About Data Management

This blog is in four parts. It is receiving such a lengthy treatment because it is something that is truly mission critical: the effective management of data. Confronted with a tsunami of new data, between 10 and 60 zettabytes by 2020, data management is nothing less than a survival strategy for organizations going forward. Yet, few IT pros know what data management is or how to implement it in a sustainable way. Hopefully, the next few blogs will help planners to reach a new level of understanding and begin preparing for a cognitive data management practice.

Most presentations one hears at industry trade shows and conferences have to do, fundamentally, with Capacity Allocation Efficiency (CAE). CAE seeks to answer a straightforward question: Given a storage capacity of x petabytes or y exabytes, how will we divvy up space to workload data in a way that reduces the likelihood of a catastrophic “disk full” error?

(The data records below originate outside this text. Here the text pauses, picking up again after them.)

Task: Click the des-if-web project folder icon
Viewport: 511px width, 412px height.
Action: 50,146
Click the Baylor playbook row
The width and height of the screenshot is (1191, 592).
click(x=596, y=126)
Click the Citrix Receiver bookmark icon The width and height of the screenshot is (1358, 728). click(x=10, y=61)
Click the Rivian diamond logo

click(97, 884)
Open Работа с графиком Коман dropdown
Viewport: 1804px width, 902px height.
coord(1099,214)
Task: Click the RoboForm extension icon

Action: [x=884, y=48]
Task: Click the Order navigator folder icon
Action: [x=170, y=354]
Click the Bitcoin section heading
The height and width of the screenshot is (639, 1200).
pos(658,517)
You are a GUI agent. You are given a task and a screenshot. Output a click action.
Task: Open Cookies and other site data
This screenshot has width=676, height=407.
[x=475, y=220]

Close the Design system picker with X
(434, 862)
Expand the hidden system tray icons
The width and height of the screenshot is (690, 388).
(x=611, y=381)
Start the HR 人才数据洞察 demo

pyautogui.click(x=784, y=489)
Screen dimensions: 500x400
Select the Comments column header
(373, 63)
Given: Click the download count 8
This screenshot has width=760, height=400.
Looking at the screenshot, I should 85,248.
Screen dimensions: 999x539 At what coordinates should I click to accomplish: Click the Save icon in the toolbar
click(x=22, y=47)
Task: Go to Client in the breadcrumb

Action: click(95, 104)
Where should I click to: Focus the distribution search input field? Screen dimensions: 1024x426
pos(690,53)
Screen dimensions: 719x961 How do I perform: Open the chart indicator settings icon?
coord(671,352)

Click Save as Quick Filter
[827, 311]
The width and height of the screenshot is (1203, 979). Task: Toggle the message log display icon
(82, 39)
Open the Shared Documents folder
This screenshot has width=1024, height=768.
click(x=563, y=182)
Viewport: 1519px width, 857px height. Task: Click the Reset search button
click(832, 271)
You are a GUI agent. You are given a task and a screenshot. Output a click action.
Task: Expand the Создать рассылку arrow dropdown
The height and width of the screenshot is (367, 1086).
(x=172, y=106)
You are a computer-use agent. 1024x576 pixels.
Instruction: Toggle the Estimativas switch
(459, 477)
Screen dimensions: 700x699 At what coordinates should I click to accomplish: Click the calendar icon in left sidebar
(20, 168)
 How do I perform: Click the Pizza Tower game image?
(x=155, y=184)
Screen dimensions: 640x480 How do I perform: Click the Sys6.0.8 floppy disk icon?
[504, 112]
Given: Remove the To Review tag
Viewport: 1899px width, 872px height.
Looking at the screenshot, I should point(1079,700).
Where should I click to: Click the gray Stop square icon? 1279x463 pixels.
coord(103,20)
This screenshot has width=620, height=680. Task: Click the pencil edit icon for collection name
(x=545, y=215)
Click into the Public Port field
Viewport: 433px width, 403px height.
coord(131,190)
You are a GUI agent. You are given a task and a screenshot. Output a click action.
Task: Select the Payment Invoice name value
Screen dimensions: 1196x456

Essentially, from a CAE perspective, efficiency involves balancing the volume of bits across physical storage repositories in a way that does not leave one container nearly full while another has mostly unused space. The reason is simple. As the volume of data grows and the capacity of media (whether disk or flash) increases, a lot of data – with many users — can find its way into a single repository. In so doing, access to the data can be impaired (a lot of access requests across a few bus connections can introduce latency). This, in turn, shows up in slower application performance, whether the workload is a database or a virtual machine.

Allocation efficiency is also important as a gating factor on infrastructure cost. Storage is not free, and filling available capacity in a carefree unmanaged way is a cost accelerator that few organizations can afford. Today, depending on the analyst you read, storage accounts for between 33 and 70% of every dollar, euro, the drachma, shekel, krona, or pound that organizations are spending on IT hardware. Bending the cost curve in storage requires that pains be taken to eke out the most efficient use of the capacity you have.

The problem is that most organizations do a pretty poor job of allocating storage efficiently. Users ask for more capacity than they need and forget the capacity they aren’t using. Subsequently, unused capacity becomes “dark storage” that the administrator believes he or she has allocated, but that the user has not formatted or added into his or her resource inventory.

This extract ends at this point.